As a summary: all this means that there is knowledge that is elitist and can be communicated through words, and there is also knowledge that is not elitist and is difficult to communicate.
(Addittionally to what I said before, there would be for Plato one more option: Plato held in the Seventh Letter that there is knowledge, about the ideas or essences that lie behind things in reality, that cannot be written down. Like the knowledge about the idea behind a circle that has been drawn. That knowledge is, from Plato´s perspective elitist because only few people can acquire it. For him, that type of knowledge cannot be communicated.)

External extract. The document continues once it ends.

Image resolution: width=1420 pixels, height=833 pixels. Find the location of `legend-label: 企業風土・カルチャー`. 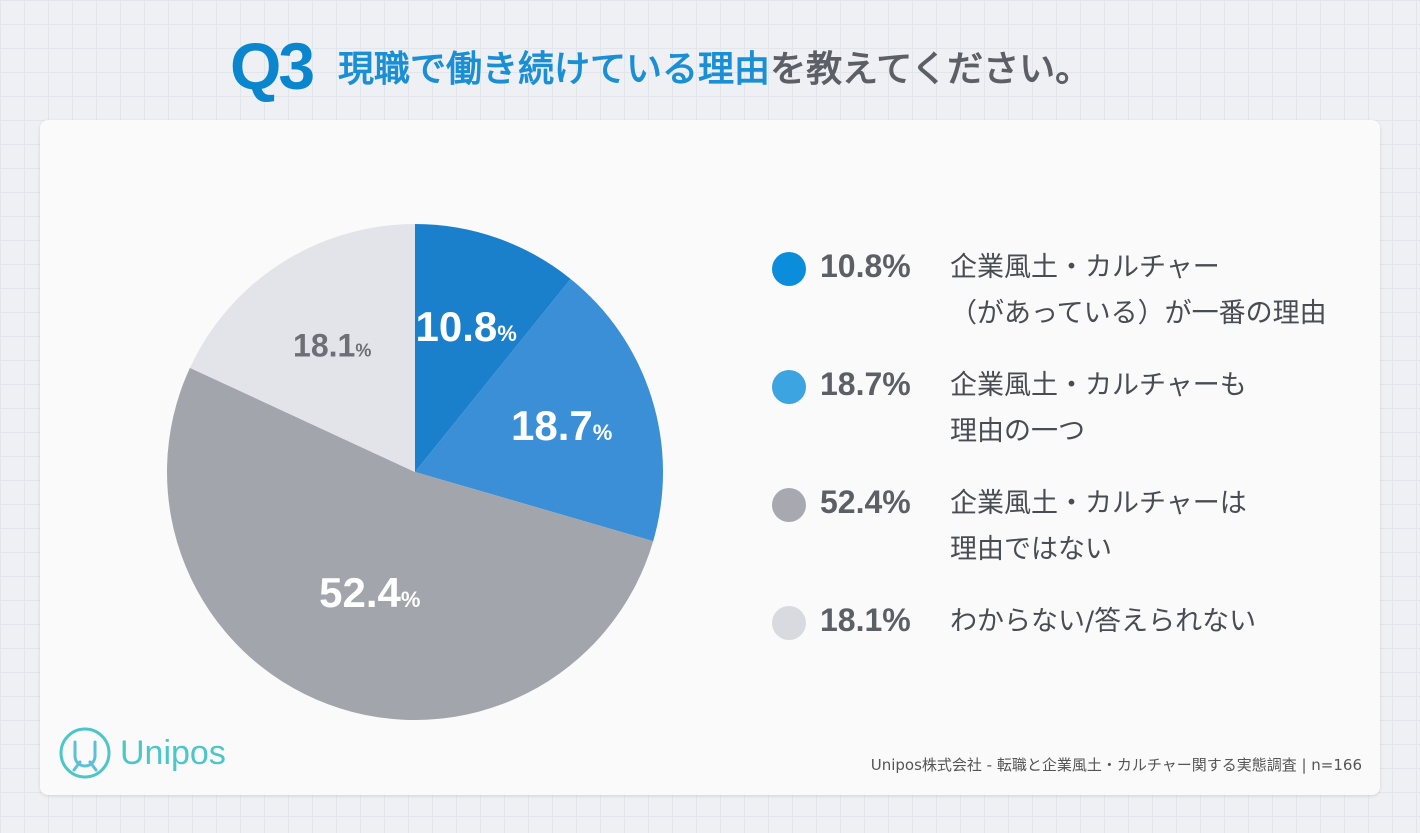

legend-label: 企業風土・カルチャー is located at coordinates (1085, 268).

6. Coleridge, knowledge and the way people think. This is a quote where Coleridge talks about the possibility of dividing people in two kinds or groups according to how they think and how they perceive the human cognitive capacity. He really thinks this is possible (I can imagine both kinds could be rather just tendencies and not fixed groups). This idea is really not boring for people that have read a bit about Plato and Aristotle. Coleridge says the following :
Coleridge, Table Talk, 2nd July 1830: Every man is born an Aristotelian or a Platonist. I do not think it is possible that any one born an Aristotelian can become a Platonist; and I am sure no born Platonist can ever change into an Aristotelian. They are the two classes of men beside which it is next to impossible to conceive a third. The one considers reason a quality or attribute; the other considers it a power. I believe that Aristotle never could get to understand what Plato meant by an idea. There is a passage, indeed, in the Eudemian Ethics which is like an exception; but I doubt not of its being spurious, as the whole work is supposed by some to be. With Plato ideas are constitutive in themselves. Aristotle was, and still is, the sovereign lord of the understanding; the faculty judging by the senses. He was a conceptualist, and never could raise himself into the higher state, which was natural to Plato and has been so to others, in which the understanding is distinctly contemplated, and, as it were, looked down upon from the throne of actual ideas, or living, inborn, essential truths. Yet what a mind was Aristotle's -only not the greatest that ever animated the human form! - the parent of science, properly so called, the master of criticism, and the founder or editor of logic! But he confounded science with philosophy, which is an error. Philosophy is the middle state between science, or knowledge, and sophia, or wisdom."